We at DERP Group have had plenty to say about the problems with Amazon's current system of reviews for Alexa Skills, the effect this has for developers, and some of the shady practices surrounding skill reviews currently. In this post we're specifically concerned with the way the Average Rating sort option in the Alexa companion apps (and alexa.amazon.com) does not effectively bubble the best skills to the top. For a change of pace, though, instead of just calling out the problem, we figured we'd try proposing a solution as well. Click through to read more...

**tl;dr - Amazon's Alexa skill discoverability is hindered by a poor sorting algorithm. We describe how it works, show that it's obscuring really good skills, and then propose an algorithm that would work better, as well as a way to tune it for different factors.**

So, as we've mentioned a couple times previously, the current skill sorting options provided by Amazon are fairly inadequate. You can sort alphabetically, you can sort in reverse chronological order of release date, and you can sort by average rating. This last option should theoretically be the primary option people use, since "best average rating" is synonymous to "best quality" in most peoples' minds. Unfortunately, the sorting algorithm lacks the necessary nuance, and so good skills get hidden, and unproven skills get promoted.

## A primer on the current sorting algorithm

If you're already familiar with Amazon's rating system and average review sorting algorithm, go ahead and jump to the next section. For everyone else, here's the deal. Skills are rated on a 1-to-5 star scale, with 5 being the best. Ratings are tied to a textual review, and can only be granted by owners of an Alexa enabled device.
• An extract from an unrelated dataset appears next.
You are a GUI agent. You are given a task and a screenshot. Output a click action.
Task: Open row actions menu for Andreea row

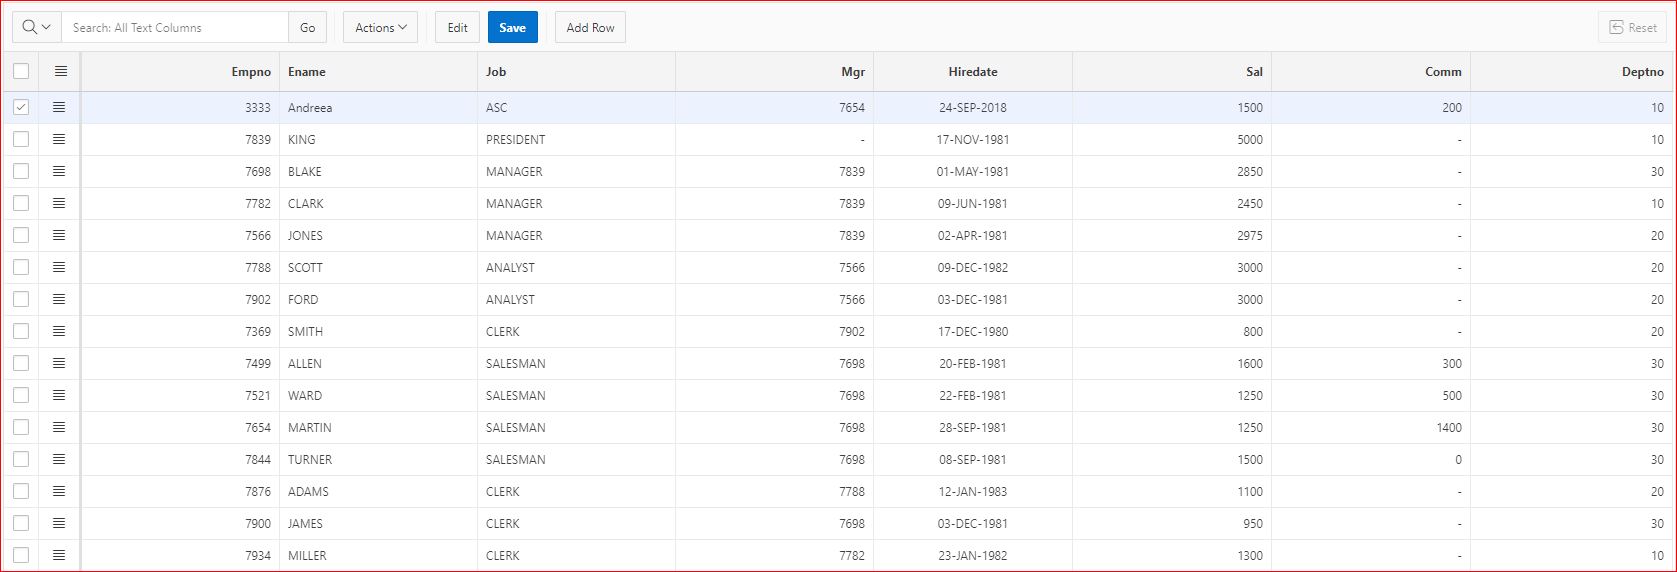[59, 107]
When sorting by average review, the following steps occur:

- The primary sort sums the number of stars, and divides by the number of reviews. Hence, a skill with three 4-star reviews ( (4+4+4) / 3 ), and a skill with one 3-star and one 5-star ( (3 + 5) / 2 ) review will both have an average rating of 4. This is calculated to at least two decimal places, possibly more. The skills with the highest scores show up first in the list.
- If two or more skills have an identical score, the secondary sort is calculated on total number of reviews. The more the better. So in the example above, the skill with three 4-star reviews would show before the other skill in the list, since its three reviews beat the two reviews of the other skill.
- Finally, if two skills are tied in both of the previous two categories, then the user viewing the skills will see the tied skills randomly sorted relative to each other each time they load the companion app. (As an aside, there's a caching bug in the Alexa browser site that can make certain skills in this situation disappear completely)

## So, what's the problem?

On the surface, this seems fairly reasonable. If your skill is well reviewed, it will likely stay near the front of the listings. Well, the problem is this:

This is a classic example of how the algorithm fails the user base. We have here a screenshot of four skills, taken from the first page of skills. The top two skills are tied for #4 overall with three other identically rated (5-star, 1 review) skills, but to save space lets only look at these two.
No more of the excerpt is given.